1. Making classes more affordable by using free online resources instead of textbooks.
2. Having more sections for some courses available so students don't have to worry about conflicting classes.
3. Emphasizing teamwork and learning how to share code (ex. github) earlier in the ICS programming.
1. Need more professors and TA. Due to supply and demand, the department need to change the classes corresponds to it. For example, ICS 311 is a very popular classes but there's not enough seat for all students whose want to take it.
2. Lacking focus classes. There should be some level of professional insight and software business related class during freshmen year. This will allow student to choose which course they want to focus on. For example, Python is the current most preferred program language.
3. Books are expensive and sometime is not very useful for some students. Just because you think this book is good that did not mean it is good for everyone. Please read comments written by students before making a decision using it, since the main consumer is students and not the professors.
1. a club for people to find partners to work on projects with
2. internship & part time job listings
3. more classes with online sections
1) There might not be enough seats for an ICS class you want to take, more professors could alleviate this.
2) Cost of equipment compared to, most of the, other courses
3) Not enough ICS courses with foundation requirements i.e. writing intensive, oral, etc.
1. Increase ICS class availability. There were some students who were unable to take a core class because there weren’t enough seats available.
2. Have more focus classes, so students can either focus on a specific field or figure out their interests.
3. Have more classes that fulfill foundation requirements.
I'm not an ICS student so I'll just go with my experience so far in ICS/EE in general. Also I understand resources are limited so think of it more as a wishlist than improvement list. Some may even exist and I just don't know about them.
1) More workshops, groups, projects that encourage bringing various skills and skill levels together to accomplish something for fun, schoolwork, or portfolio/resume building. Also, events/groups for networking/socializing/meeting new people and strengthening those new relationships.
2) Centralized mandatory location/system for finding projects/researchers/hobbyists on-campus or in the UH network for things like independent projects or interviews/discussions when researching topics.
3) It would be nice to have some large on-going projects/workshops aimed at accomplishing work with various popular languages in the industry. For example, a project where some students build a simple OS, then other students build on that, then future students build tools like editors and browsers. Or we could start with an open source OS (like a simple linux distro) and improve it while other students do higher level things like build websites/programs on it. I dunno, silly suggestion :)
1. Only paths are CS general and cybersecurity. No real diversity for specific computer science interests.
2. Absurdly high number of gen ed and general BS requirements. It feels like around half my courseload is being dedicated to "easy-A" classes entirely outside my field of interest.
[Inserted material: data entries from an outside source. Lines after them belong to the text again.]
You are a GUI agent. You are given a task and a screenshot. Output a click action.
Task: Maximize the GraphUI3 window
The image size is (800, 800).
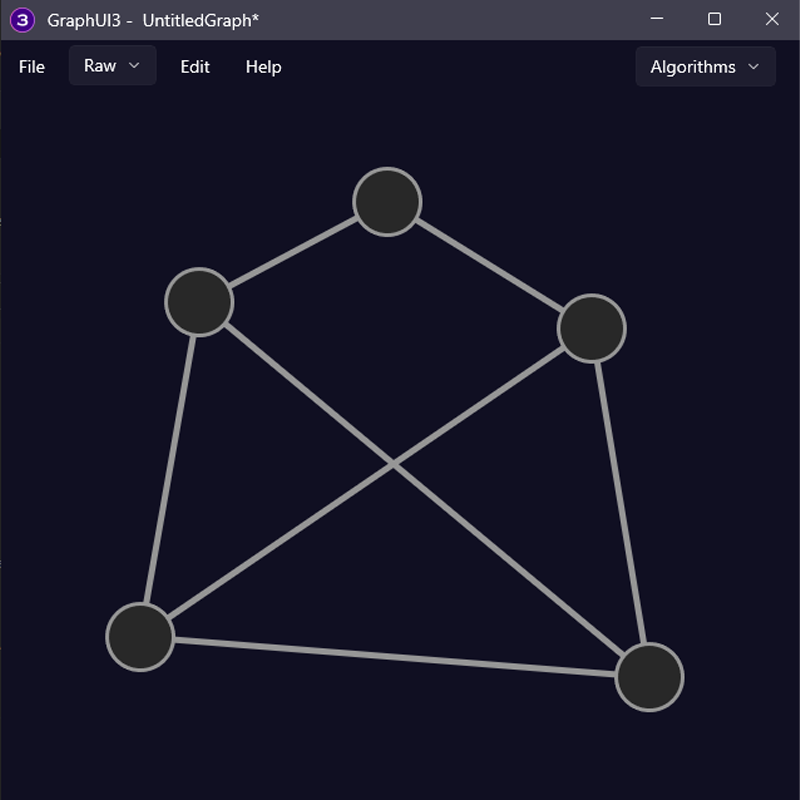(714, 19)
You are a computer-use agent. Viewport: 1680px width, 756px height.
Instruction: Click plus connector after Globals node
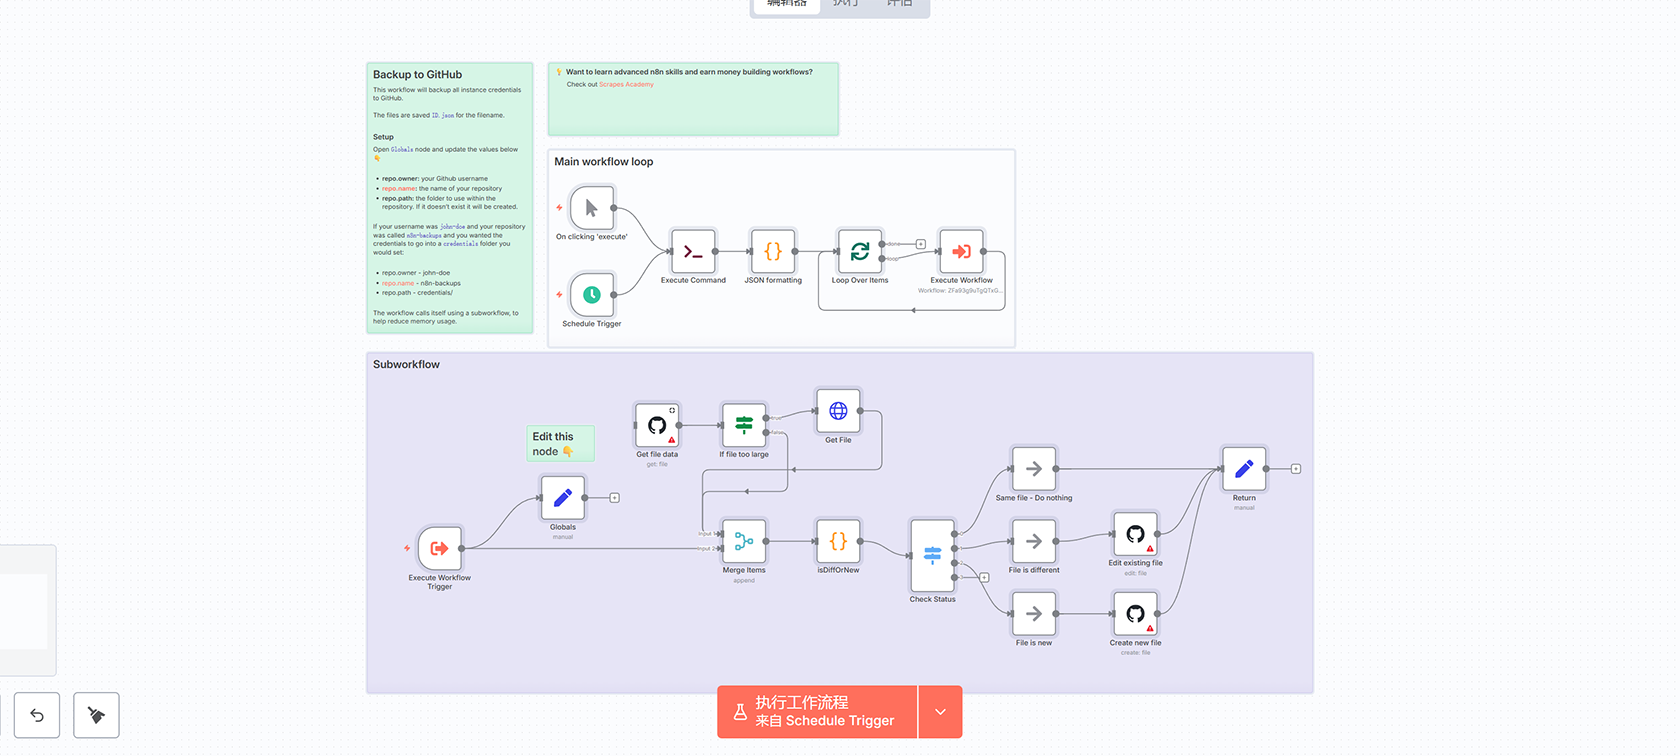[x=615, y=498]
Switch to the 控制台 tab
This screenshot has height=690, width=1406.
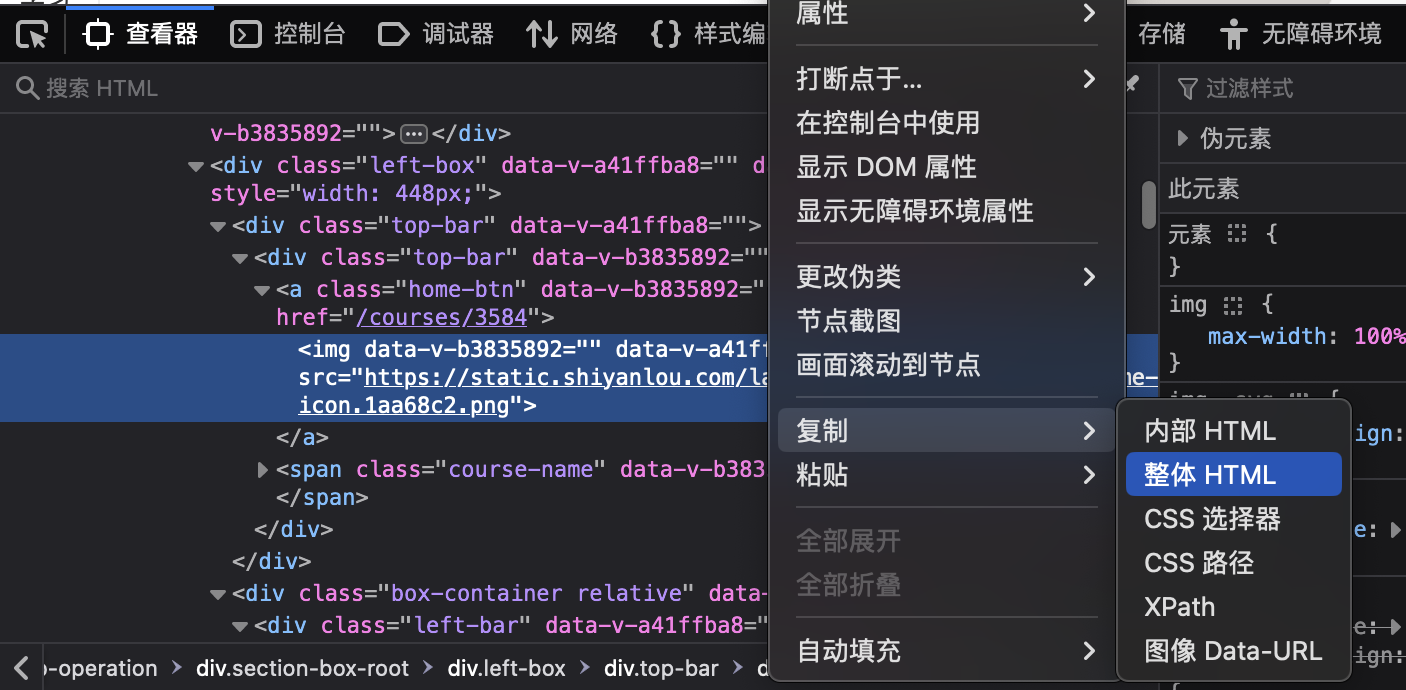[x=288, y=35]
3. Not all the professors are utilizing Laulima for assignments or information. Whenever a class fails to utilize Laulima in this way it makes it extremely hard to track down and keep track of assignments on a regular basis.
Three bad things about being an ICS student?
1. No specific branches for certain interests (Networking, IT, Game design, etc.)
2. Classes at odd and inconvenient hours or cross-over hours for ICS classes
3. Having to take chemistry and other similar classes when I really will never use that, at all
1. Have more class times so that we wouldn't always have to waitlist
2. Have more classes that help meet more then one requirement needed to graduate
3. Have a place like the learning emporium specifically for different ICS classes
1. More practical clases. I love learning how to code and how to use and make tools, but I do not enjoy the amount of time we spend on theory and related math.
2. There are not any very large tech companies (Amazon, Microsoft, Apple, etc.) based in Hawaii, which means that internships with large companies require travel or working remote.
3. Finally, and I might be picky because I am a student athlete, the time requirement for ICS is really high. Some of the stuff makes sense. For example, a problem taking a long time because I can't figure out what's wrong with it is fine. However, being forced to watch the same 20 minute screencast 4+ times because I need to make questions and answer 3 other people's questions is ridiculous and a complete waste of time. If flipped classrooms are really going to be the way the ICS department works, then leave it to the individual to learn the material in their own way. Personally, I would rather have the professor I am paying to teach the material instead of supervise a group work session.
1) Offer a wider range of languages to learn so we can learn about the benefits of each language
2) Have a variety of ways for teaching rather than just the traditional lecture style and the flipped classroom
3) Have more special interest area classes so that students have a wider range of classes to choose from
1. Have classes/workshops that show the work environment of computer science related jobs.
2. To be able to grasp the knowledge without requiring many hours of practice.
3. Offer more different teaching styles that would suit people who aren't used to the usual lecture kind of style.